= Beginning of Section =

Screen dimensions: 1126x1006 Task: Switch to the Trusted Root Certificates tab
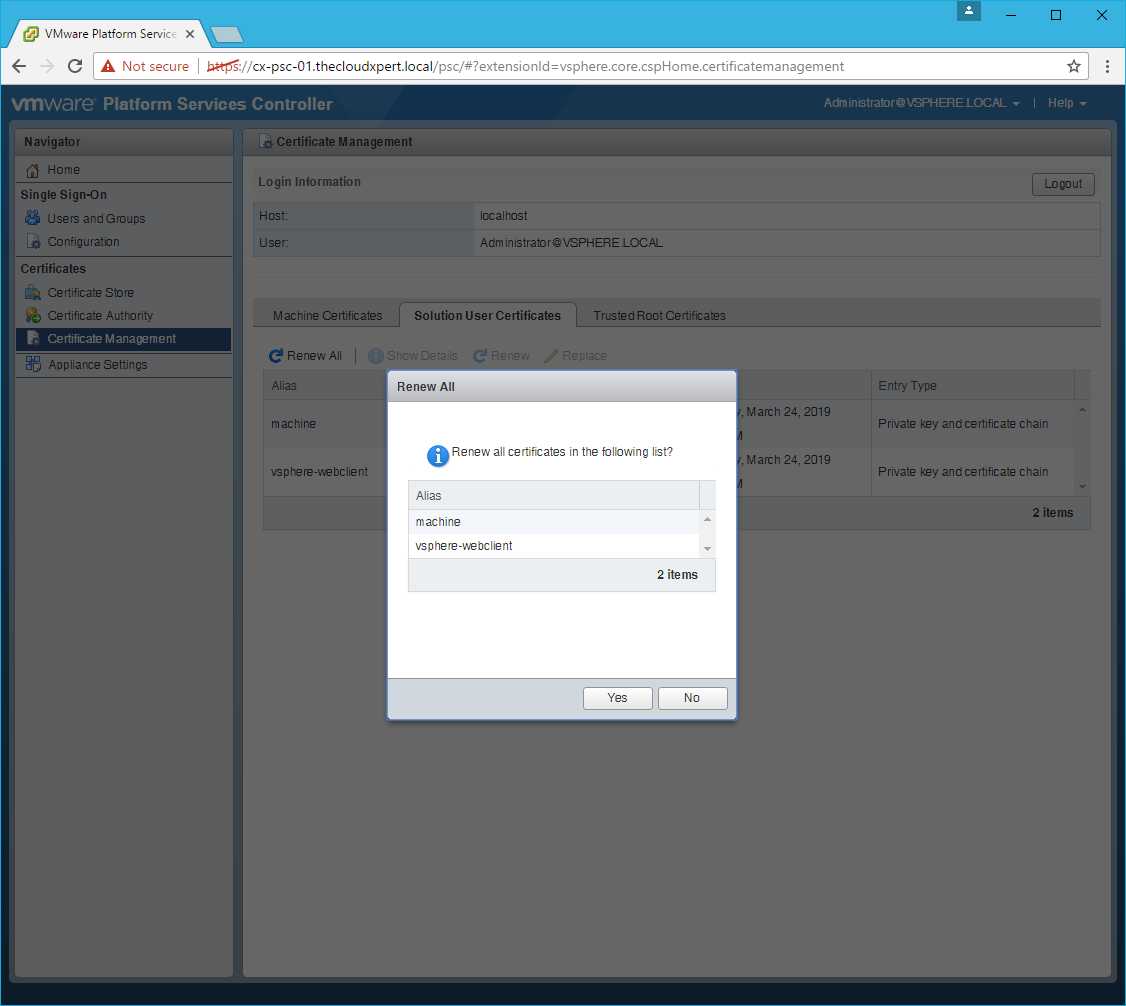tap(659, 315)
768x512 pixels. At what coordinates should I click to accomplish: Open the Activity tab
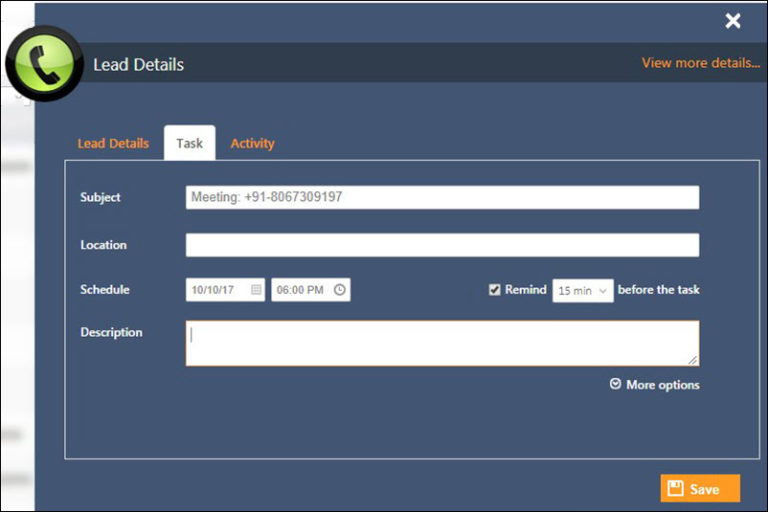[252, 143]
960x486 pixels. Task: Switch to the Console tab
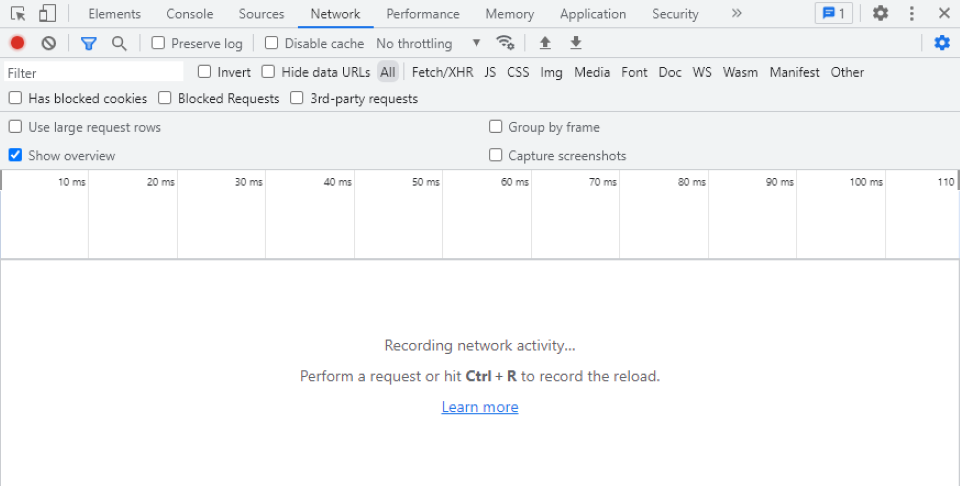(x=190, y=14)
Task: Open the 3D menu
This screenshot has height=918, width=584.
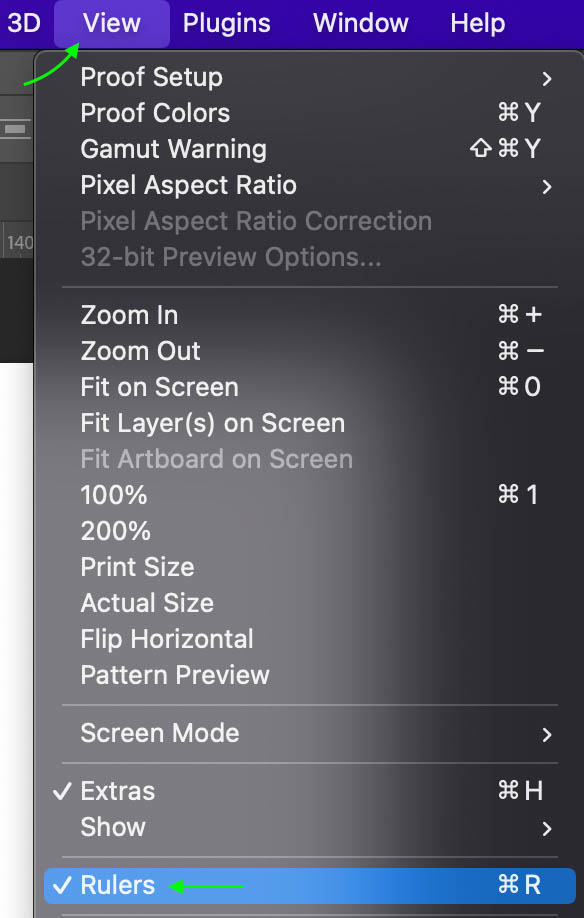Action: coord(24,23)
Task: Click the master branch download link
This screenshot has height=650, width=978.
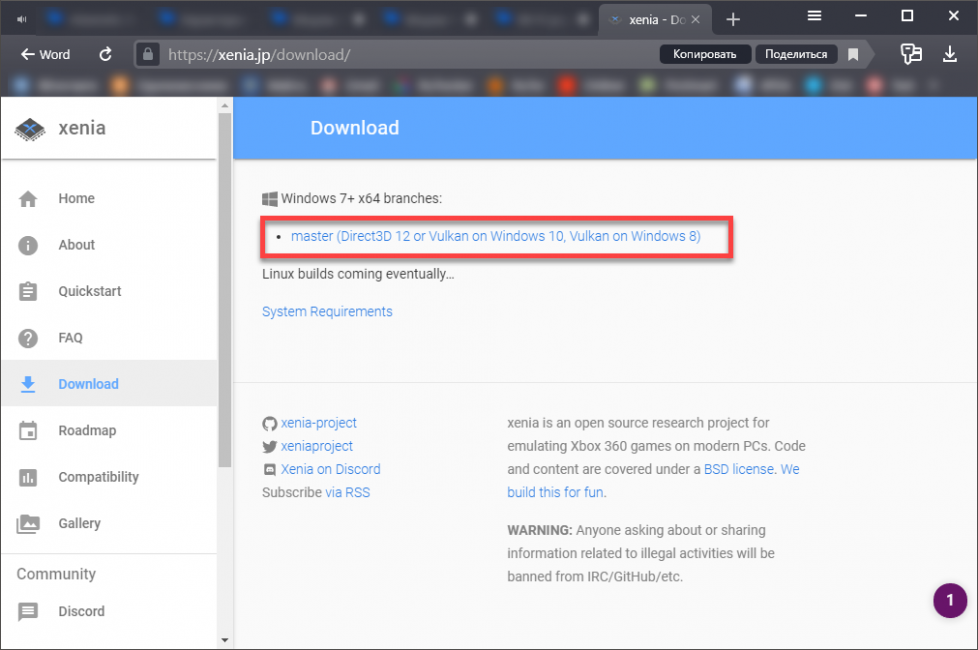Action: (495, 237)
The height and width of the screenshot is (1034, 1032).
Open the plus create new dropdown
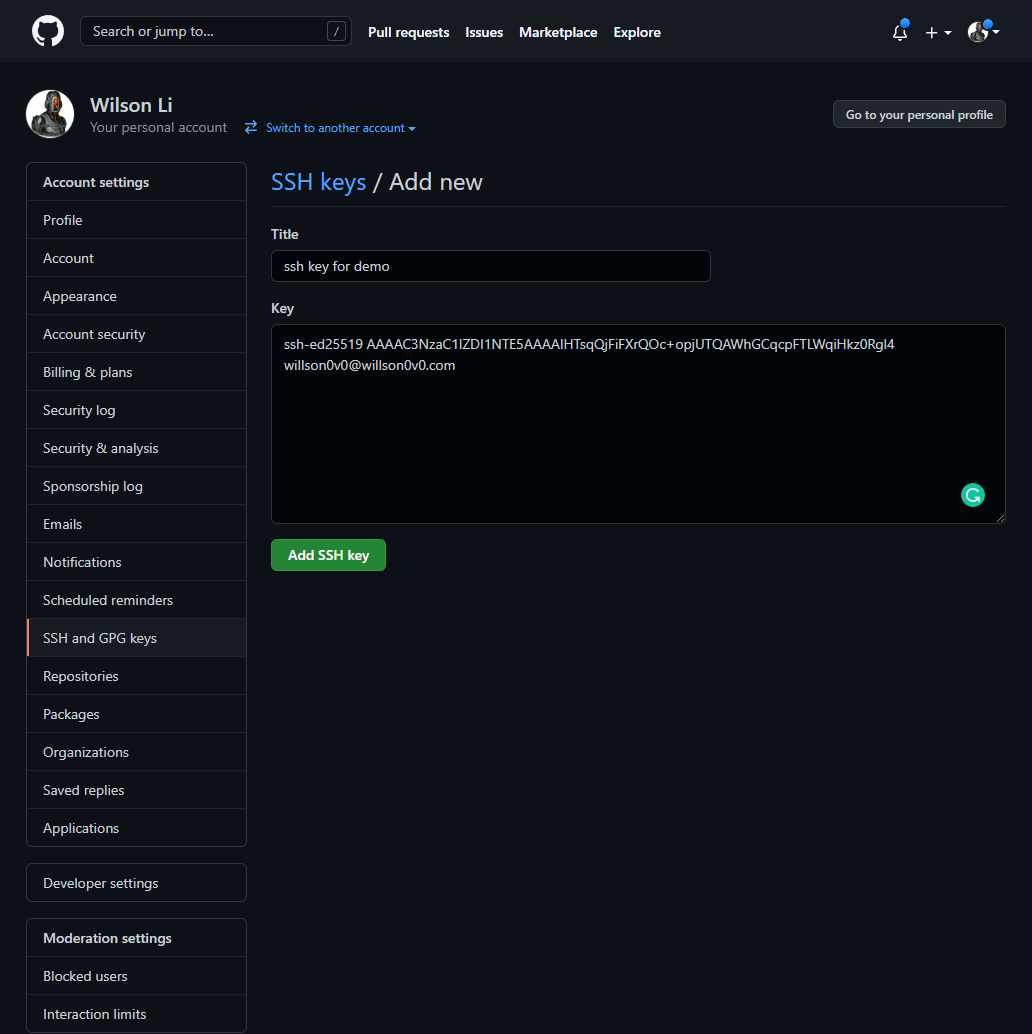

= End of Section =

**Task brief**
Copy the entries above verbatim. Pictures do not belong in the copy.

**Answer below**
Screen dimensions: 1126x1006 Task: Switch to the Trusted Root Certificates tab
tap(659, 315)
768x512 pixels. At what coordinates should I click to accomplish: Open the Activity tab
[252, 143]
960x486 pixels. Task: Switch to the Console tab
(x=190, y=14)
Task: Open the 3D menu
This screenshot has height=918, width=584.
Action: coord(24,23)
Task: Click the master branch download link
This screenshot has height=650, width=978.
Action: (495, 237)
The height and width of the screenshot is (1034, 1032).
Open the plus create new dropdown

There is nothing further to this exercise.